— START EXERCISE DATA —

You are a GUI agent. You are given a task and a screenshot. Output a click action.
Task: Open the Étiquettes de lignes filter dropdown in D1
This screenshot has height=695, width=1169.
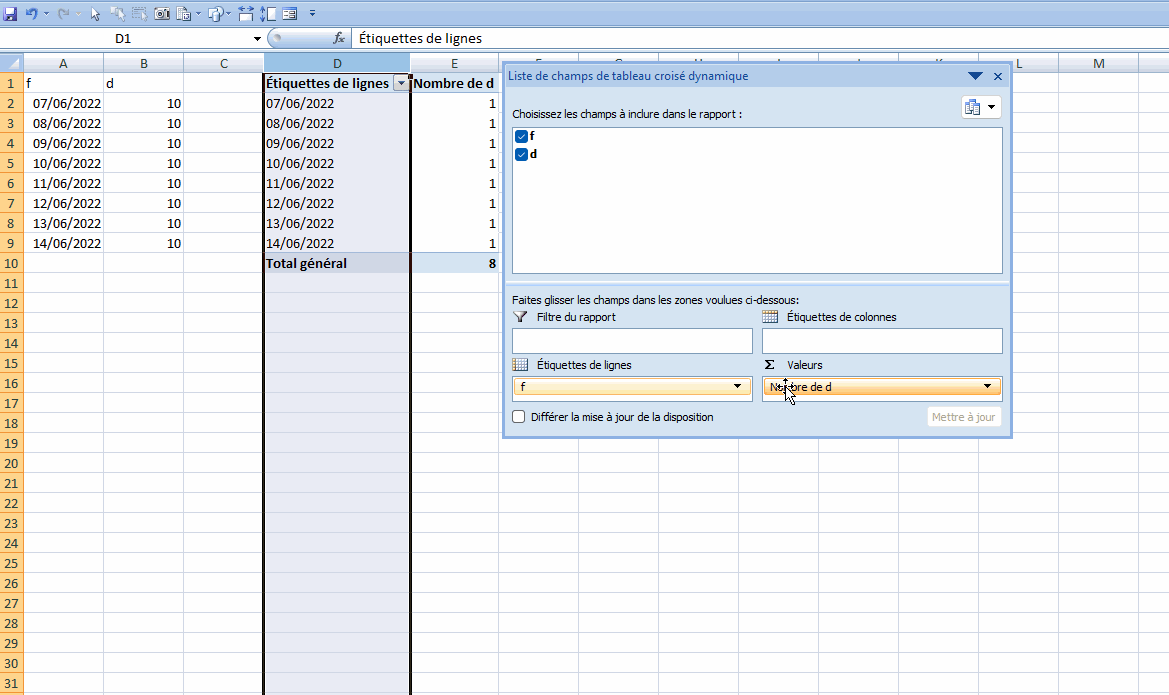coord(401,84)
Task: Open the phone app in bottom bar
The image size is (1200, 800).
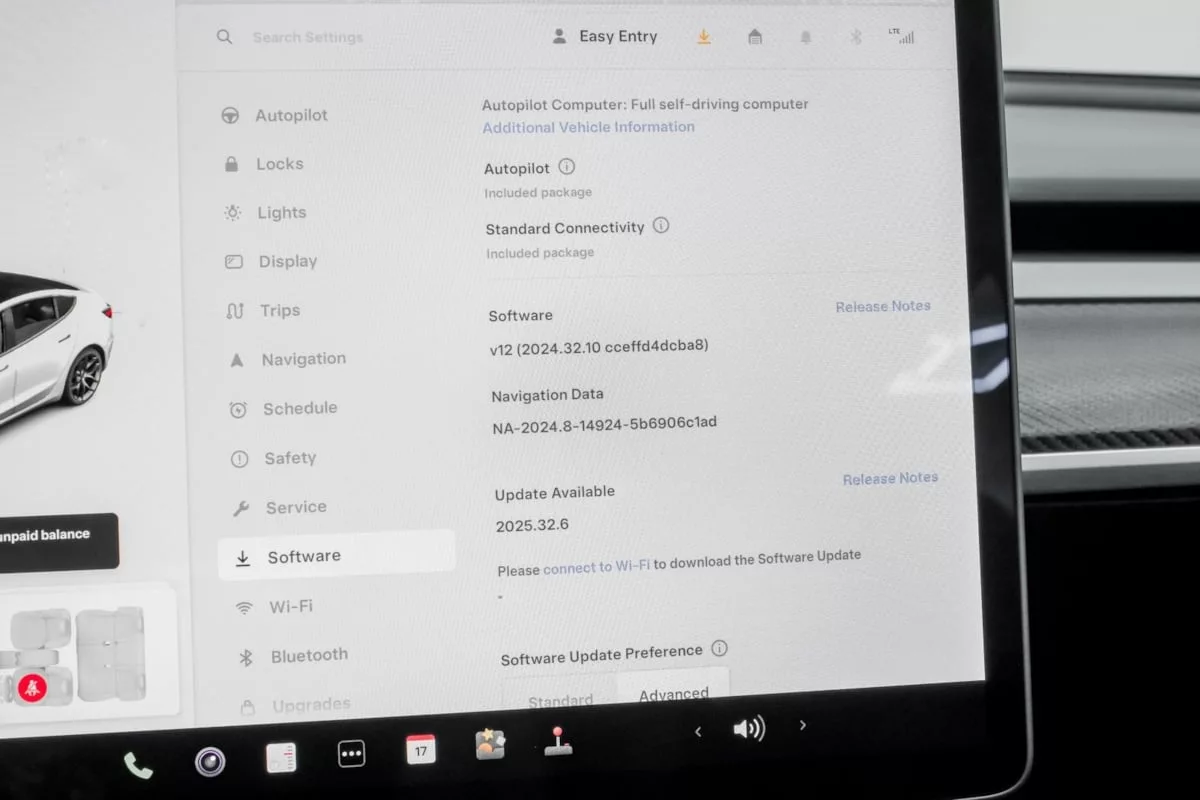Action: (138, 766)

— END EXERCISE DATA —
— START EXERCISE DATA —

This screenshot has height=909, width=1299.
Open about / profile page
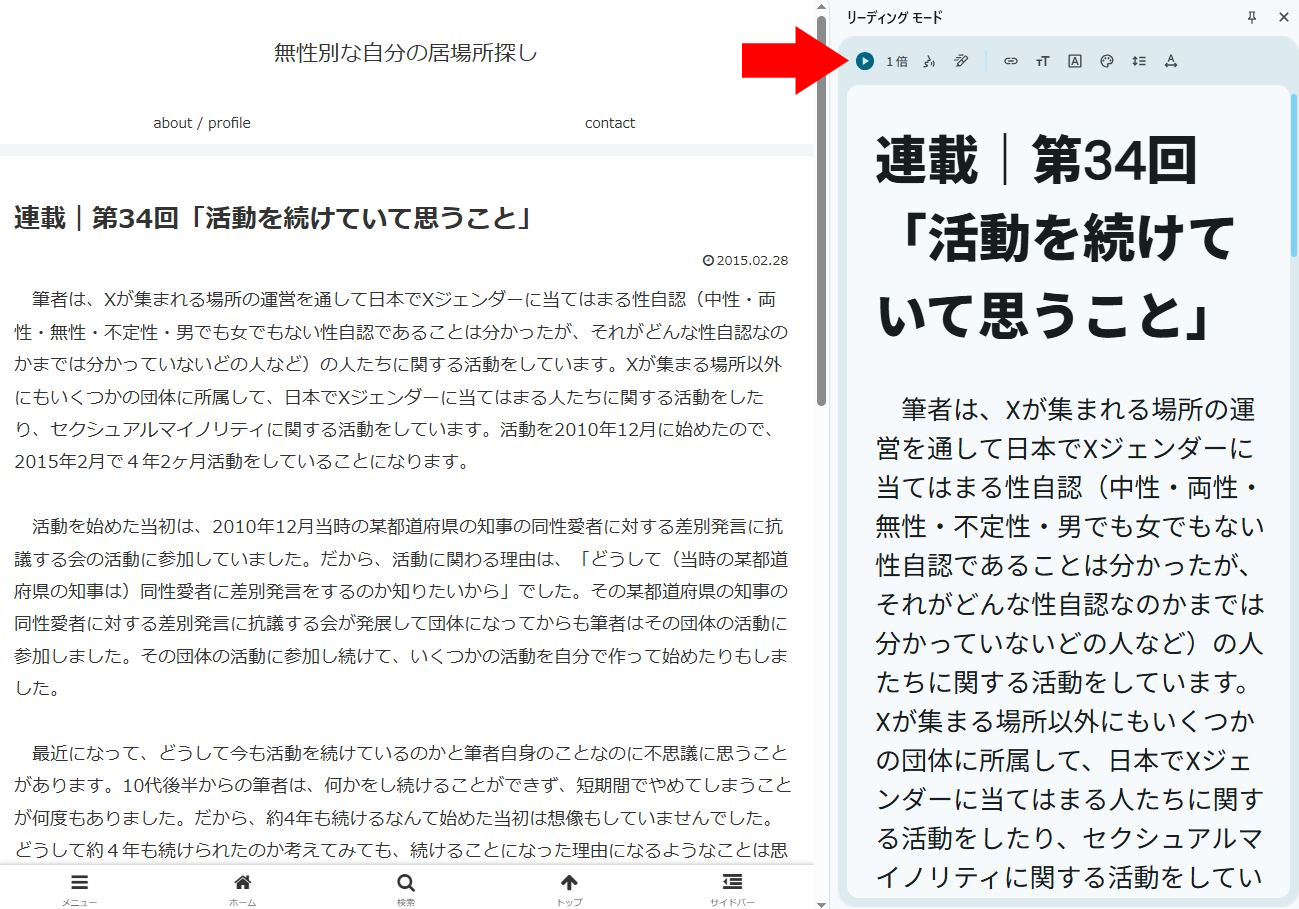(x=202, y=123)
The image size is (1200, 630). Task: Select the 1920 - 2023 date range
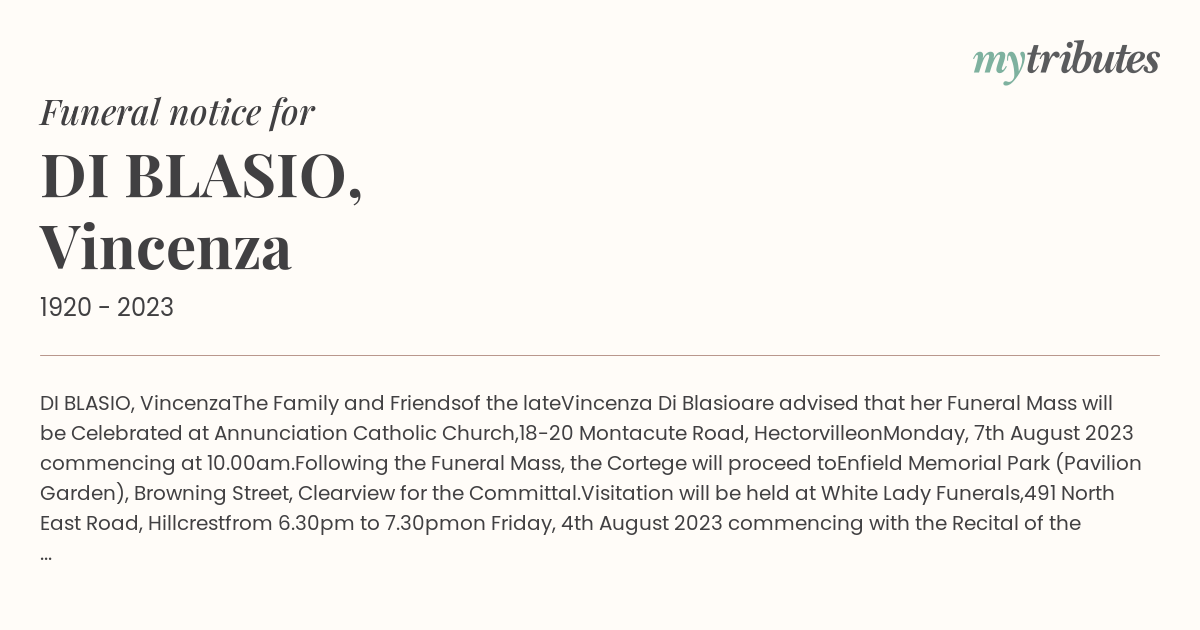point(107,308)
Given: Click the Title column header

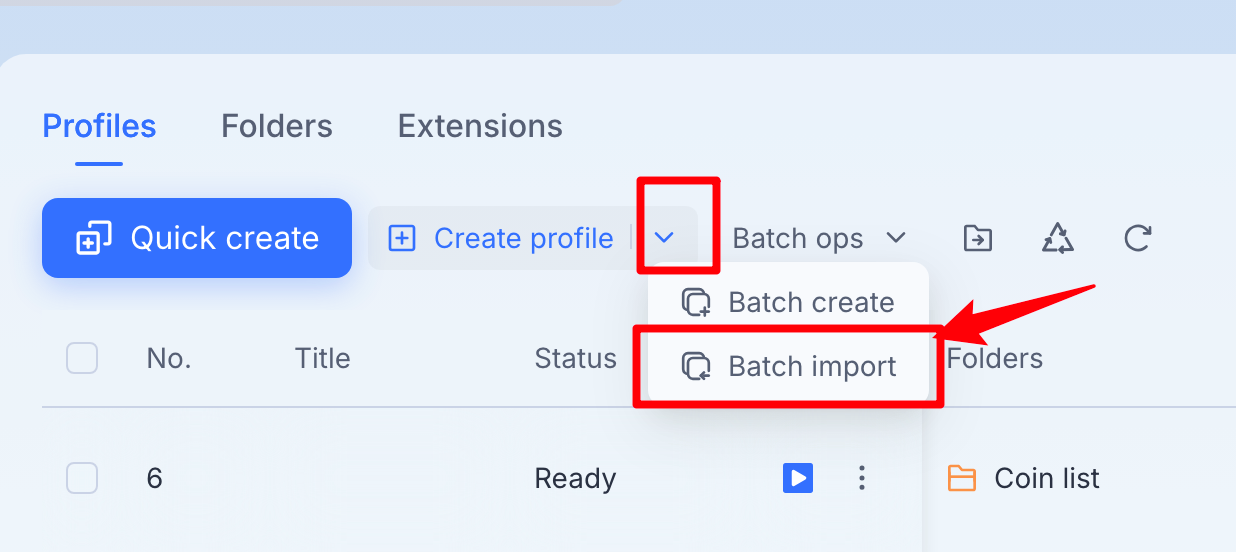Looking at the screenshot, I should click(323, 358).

— END EXERCISE DATA —

WHAT TO PRODUCE ::
Begin at the line of the material that has "The image size is (1200, 630)." and stop after the line that has "Looking at the". Write that stretch out again with "Title" switched to "Author", change nothing else, and leave out the pictures.

EXERCISE OUTPUT ::
The image size is (1200, 630). Task: Select the 1920 - 2023 date range
point(107,308)
Given: Click the Author column header

Looking at the screenshot, I should click(323, 358).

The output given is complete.